Le directeur adjoint de l'Administration de la nature et des forêts n'est pas chasseur lui-même, mais il a indiqué que vu la surpopulation de gibier, il faut en abattre davantage. "Les chevreuils et les cerfs élaphes sont particulièrement problématiques, car ils mangent les jeunes pousses et ils rongent les vieilles plantes" et par conséquent la régénération naturelle des forêts ne se produit quasiment plus.
Il est "très difficile de chiffrer le cheptel de gibier et cela prend énormément de temps." C'est pourquoi "l'Administration se base notamment sur les chiffres des animaux abattus."
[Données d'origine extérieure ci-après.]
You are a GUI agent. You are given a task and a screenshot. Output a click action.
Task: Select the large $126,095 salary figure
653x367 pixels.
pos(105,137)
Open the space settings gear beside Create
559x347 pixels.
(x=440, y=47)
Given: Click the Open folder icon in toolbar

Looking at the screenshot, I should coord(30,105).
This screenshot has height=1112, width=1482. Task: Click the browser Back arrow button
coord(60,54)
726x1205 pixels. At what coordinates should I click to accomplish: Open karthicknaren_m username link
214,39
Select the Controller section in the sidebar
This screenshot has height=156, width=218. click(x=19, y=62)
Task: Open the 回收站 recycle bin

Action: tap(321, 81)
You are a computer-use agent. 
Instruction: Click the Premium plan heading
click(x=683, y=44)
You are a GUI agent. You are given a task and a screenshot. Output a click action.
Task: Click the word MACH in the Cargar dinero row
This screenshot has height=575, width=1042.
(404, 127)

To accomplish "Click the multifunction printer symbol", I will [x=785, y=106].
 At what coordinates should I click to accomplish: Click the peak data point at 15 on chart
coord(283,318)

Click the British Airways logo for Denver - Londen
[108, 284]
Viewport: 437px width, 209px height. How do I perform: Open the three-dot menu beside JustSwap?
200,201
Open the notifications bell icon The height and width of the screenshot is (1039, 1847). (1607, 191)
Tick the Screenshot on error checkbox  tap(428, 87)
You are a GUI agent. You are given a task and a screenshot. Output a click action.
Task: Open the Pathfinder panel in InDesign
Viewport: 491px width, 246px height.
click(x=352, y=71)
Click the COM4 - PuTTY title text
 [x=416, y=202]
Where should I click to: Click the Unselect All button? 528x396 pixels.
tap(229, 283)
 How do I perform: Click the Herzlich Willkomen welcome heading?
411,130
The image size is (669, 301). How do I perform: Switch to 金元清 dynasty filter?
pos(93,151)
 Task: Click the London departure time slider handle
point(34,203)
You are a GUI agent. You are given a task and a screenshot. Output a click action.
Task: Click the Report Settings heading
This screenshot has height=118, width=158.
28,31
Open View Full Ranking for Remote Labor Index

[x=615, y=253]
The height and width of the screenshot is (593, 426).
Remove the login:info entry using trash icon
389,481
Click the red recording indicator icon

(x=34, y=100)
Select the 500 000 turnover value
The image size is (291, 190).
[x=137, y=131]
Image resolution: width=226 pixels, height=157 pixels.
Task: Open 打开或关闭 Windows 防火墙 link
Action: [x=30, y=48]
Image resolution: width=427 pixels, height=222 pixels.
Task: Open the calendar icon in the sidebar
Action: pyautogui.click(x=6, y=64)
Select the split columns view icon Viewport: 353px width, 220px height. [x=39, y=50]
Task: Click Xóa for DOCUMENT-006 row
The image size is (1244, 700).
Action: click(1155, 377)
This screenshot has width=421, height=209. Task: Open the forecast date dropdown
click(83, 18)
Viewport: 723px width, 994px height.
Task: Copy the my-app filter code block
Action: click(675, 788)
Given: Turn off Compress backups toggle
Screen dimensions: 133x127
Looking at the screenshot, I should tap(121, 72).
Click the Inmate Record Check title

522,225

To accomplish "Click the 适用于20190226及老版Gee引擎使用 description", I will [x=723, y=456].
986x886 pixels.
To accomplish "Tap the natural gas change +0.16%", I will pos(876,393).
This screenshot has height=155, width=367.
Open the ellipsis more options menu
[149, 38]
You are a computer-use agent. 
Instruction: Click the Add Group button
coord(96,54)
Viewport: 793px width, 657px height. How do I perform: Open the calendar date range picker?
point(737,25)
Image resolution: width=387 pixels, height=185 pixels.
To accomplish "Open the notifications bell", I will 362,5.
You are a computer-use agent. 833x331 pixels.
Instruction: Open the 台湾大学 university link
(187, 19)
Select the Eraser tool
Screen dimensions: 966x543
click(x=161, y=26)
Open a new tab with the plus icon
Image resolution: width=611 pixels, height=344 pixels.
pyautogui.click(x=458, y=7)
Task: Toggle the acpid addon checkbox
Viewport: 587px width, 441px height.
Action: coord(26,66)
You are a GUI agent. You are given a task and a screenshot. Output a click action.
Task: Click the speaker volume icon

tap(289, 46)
Pour l'année 2022/23 (l'année cynégétique va du 1er avril au 31 mars de l'année suivante), 6.700 chevreuils, 6.200 sangliers et 400 cerfs ont été abattus. Cela ne suffit cependant pas pour réduire significativement le cheptel de gibier. Il existe évidemment d'autres possibilités que la chasse, toutefois "le retour de prédateurs tels que le loup, par exemple, n'est pas une solution miracle", qui fonctionne du jour au lendemain. Il faut d'abord qu'une meute s'installe et pas seulement des animaux isolés.
La densité de gibier dans nos forêts doit diminuer et "l'Administration de la nature et des forêts donne des instructions sur la quantité minimale qui doit être abattue." "Le moyen le plus efficace de tirer beaucoup de gibier en une journée est la chasse en battue", explique Laurent Schley. "Si tout le gibier devait être abattu depuis un
mirador, il faudrait quasiment que chaque chasseur soit tous les jours de l'année dans la forêt."
Pour abattre encore plus de gibier, il faudrait réfléchir à autoriser le tir sur chevreuil lors des battues aux sangliers, qui peuvent avoir lieu jusqu'à fin janvier.
La battue est-elle vraiment mauvaise pour les animaux?
Les opposants à la battue disent qu'avec cette méthode, les animaux sont pourchassés de manière extrême. Laurent Schley nuance toutefois. "Pour le gibier, c'est une situation normale d'être stressé." C'est également le cas avec des prédateurs naturels, quand les animaux doivent les fuir. Il existe cependant aussi des alternatives et il faudrait à l'avenir adapter les méthodes de chasse au terrain. L'Administration de la nature a par exemple de moins en moins recours au bruit lors de ses chasses administratives dans la forêt Gréngewald, car il ne faut pas faire beaucoup de bruit lorsqu'il s'agit de chevreuils ou de cerfs.